Generalized space and linear momentum operators in quantum mechanics

TL;DR

This paper introduces a deformed quantum framework with generalized operators, leading to new insights into position-dependent mass systems, phase space dynamics, and fundamental principles like uncertainty in a modified quantum setting.

Contribution

It develops a Hermitian deformed linear momentum operator and a corresponding position operator using a $q$-exponential, extending quantum mechanics with a generalized phase space.

Findings

Deformed operators satisfy Hermitian properties.

Classical phase space dynamics expressed via $q$-derivatives.
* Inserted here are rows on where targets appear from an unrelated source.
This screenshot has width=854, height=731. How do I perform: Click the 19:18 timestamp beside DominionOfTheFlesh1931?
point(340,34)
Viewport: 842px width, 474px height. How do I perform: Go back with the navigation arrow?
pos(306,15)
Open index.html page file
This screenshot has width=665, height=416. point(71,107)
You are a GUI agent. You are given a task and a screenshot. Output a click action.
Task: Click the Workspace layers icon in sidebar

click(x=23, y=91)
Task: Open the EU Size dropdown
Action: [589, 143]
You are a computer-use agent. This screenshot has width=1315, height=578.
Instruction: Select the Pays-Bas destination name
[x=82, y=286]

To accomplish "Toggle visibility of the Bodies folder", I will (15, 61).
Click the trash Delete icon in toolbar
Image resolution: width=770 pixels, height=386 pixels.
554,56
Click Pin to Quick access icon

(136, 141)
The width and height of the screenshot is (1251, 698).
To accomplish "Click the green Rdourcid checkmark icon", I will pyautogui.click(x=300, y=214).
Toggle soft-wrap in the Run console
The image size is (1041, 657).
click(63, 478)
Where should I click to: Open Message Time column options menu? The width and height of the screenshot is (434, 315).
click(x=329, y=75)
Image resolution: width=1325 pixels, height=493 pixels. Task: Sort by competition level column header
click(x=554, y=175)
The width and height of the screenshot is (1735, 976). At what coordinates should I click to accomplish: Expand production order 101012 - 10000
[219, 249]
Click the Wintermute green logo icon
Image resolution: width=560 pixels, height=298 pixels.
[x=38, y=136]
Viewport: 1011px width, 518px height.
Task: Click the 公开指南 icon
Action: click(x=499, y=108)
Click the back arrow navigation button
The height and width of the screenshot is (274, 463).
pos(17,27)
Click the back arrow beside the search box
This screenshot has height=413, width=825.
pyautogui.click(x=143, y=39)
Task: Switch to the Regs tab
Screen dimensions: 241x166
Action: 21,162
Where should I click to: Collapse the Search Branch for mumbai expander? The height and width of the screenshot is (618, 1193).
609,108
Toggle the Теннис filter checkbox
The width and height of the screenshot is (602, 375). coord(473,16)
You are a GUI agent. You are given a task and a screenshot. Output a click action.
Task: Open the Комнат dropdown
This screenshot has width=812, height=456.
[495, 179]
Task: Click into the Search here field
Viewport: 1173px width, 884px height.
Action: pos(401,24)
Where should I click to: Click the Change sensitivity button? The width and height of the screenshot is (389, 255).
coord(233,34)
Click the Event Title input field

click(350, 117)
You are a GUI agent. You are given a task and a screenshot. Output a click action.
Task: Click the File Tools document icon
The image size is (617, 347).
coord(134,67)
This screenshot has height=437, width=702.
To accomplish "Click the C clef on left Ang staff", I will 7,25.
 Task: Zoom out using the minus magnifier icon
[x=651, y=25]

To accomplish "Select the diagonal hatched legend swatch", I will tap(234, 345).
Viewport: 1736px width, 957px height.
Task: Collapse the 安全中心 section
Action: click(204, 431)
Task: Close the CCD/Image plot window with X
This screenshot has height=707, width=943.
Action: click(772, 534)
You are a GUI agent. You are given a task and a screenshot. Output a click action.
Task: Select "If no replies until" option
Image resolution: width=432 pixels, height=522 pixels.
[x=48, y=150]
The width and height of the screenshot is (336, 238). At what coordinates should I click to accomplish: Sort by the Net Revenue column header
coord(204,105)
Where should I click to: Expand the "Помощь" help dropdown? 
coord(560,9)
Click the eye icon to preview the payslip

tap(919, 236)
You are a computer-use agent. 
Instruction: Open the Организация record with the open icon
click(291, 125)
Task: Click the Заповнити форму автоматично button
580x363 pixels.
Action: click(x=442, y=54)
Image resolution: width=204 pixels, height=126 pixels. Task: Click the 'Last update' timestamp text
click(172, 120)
Position-dependent mass in a potential well analyzed.

Abstract

We propose a modification of a recently introduced generalized translation operator, by including a $q$-exponential factor, which implies in the definition of a Hermitian deformed linear momentum operator $\hat{p}_q$, and its canonically conjugate deformed position operator $\hat{x}_q$. A canonical transformation leads the Hamiltonian of a position-dependent mass particle to another Hamiltonian of a particle with constant mass in a conservative force field of a deformed phase space. The equation of motion for the classical phase space may be expressed in terms of the generalized dual $q$-derivative. A position-dependent mass confined in an infinite square potential well is shown as an instance. Uncertainty and correspondence principles are analyzed.